===== Available records =====
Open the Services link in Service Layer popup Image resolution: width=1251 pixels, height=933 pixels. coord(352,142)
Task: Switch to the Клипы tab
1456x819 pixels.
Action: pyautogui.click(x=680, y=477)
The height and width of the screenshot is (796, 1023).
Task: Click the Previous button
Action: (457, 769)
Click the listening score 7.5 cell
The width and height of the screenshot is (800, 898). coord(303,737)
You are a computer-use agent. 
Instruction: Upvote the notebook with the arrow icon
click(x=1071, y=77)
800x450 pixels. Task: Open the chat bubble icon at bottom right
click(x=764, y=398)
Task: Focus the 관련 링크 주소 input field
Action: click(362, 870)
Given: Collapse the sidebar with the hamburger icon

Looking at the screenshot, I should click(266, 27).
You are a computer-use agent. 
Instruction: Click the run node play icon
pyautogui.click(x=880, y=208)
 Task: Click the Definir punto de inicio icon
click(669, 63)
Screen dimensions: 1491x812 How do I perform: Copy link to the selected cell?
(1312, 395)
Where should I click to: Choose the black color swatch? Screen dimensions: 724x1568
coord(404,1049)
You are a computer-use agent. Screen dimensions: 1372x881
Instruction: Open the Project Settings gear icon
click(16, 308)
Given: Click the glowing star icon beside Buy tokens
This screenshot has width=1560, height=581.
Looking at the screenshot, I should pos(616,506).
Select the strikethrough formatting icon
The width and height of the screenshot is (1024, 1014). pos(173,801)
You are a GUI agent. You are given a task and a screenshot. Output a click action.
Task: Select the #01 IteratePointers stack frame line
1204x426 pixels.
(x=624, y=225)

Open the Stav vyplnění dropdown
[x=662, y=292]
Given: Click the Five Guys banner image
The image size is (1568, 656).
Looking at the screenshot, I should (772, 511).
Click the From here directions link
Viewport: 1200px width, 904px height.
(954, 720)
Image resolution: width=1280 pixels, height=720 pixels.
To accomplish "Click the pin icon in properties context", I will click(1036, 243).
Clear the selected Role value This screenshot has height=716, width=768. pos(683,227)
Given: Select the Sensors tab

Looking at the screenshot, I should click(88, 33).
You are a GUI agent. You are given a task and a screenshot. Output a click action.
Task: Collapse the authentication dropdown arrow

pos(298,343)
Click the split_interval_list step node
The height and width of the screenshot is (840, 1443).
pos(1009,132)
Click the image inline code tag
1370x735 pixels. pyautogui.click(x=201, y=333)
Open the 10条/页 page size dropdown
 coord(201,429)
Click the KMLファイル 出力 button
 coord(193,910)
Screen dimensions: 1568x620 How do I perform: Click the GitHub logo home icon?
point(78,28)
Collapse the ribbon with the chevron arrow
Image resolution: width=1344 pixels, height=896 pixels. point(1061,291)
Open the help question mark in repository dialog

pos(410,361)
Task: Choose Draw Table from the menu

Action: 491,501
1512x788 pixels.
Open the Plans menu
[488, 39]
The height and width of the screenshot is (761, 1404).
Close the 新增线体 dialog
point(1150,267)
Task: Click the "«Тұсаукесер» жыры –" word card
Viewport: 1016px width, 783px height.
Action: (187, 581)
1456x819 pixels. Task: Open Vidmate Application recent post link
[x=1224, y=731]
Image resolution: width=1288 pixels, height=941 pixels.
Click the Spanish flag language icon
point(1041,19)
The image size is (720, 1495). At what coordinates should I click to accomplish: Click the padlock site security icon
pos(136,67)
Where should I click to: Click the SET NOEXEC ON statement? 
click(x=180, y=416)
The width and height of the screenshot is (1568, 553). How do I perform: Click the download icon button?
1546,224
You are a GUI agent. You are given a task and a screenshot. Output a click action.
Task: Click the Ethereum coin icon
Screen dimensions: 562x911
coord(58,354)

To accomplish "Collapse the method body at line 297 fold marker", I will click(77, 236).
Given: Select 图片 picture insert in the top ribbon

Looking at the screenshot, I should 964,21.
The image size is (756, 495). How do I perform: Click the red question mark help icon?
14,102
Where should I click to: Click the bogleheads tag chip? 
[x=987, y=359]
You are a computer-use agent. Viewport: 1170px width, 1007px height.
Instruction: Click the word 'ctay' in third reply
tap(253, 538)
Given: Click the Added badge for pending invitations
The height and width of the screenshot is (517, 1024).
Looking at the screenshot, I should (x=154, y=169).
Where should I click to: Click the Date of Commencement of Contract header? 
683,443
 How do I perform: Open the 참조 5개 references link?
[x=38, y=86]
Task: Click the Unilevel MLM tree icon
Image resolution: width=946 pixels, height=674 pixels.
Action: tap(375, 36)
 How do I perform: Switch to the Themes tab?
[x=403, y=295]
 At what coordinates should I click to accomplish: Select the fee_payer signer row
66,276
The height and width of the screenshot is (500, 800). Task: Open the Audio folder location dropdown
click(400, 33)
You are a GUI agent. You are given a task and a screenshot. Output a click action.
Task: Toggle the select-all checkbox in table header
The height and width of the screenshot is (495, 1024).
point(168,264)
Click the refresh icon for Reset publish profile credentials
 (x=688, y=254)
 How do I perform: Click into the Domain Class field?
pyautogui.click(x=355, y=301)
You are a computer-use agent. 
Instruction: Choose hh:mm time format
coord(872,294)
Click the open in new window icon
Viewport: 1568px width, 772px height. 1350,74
=====
*Direction*. Please rewrite the stretch of the stored records from the line containing "Given: Click the Added" through the end of the records as a JSON list of strings, one string per line, leaving out blank lines.

*Result of the task*.
[
  "Given: Click the Added badge for pending invitations",
  "The height and width of the screenshot is (517, 1024).",
  "Looking at the screenshot, I should (x=154, y=169).",
  "Where should I click to: Click the Date of Commencement of Contract header? ",
  "683,443",
  " How do I perform: Open the 참조 5개 references link?",
  "[x=38, y=86]",
  "Task: Click the Unilevel MLM tree icon",
  "Image resolution: width=946 pixels, height=674 pixels.",
  "Action: tap(375, 36)",
  " How do I perform: Switch to the Themes tab?",
  "[x=403, y=295]",
  " At what coordinates should I click to accomplish: Select the fee_payer signer row",
  "66,276",
  "The height and width of the screenshot is (500, 800). Task: Open the Audio folder location dropdown",
  "click(400, 33)",
  "You are a GUI agent. You are given a task and a screenshot. Output a click action.",
  "Task: Toggle the select-all checkbox in table header",
  "The height and width of the screenshot is (495, 1024).",
  "point(168,264)",
  "Click the refresh icon for Reset publish profile credentials",
  " (x=688, y=254)",
  " How do I perform: Click into the Domain Class field?",
  "pyautogui.click(x=355, y=301)",
  "You are a computer-use agent. ",
  "Instruction: Choose hh:mm time format",
  "coord(872,294)",
  "Click the open in new window icon",
  "Viewport: 1568px width, 772px height. 1350,74"
]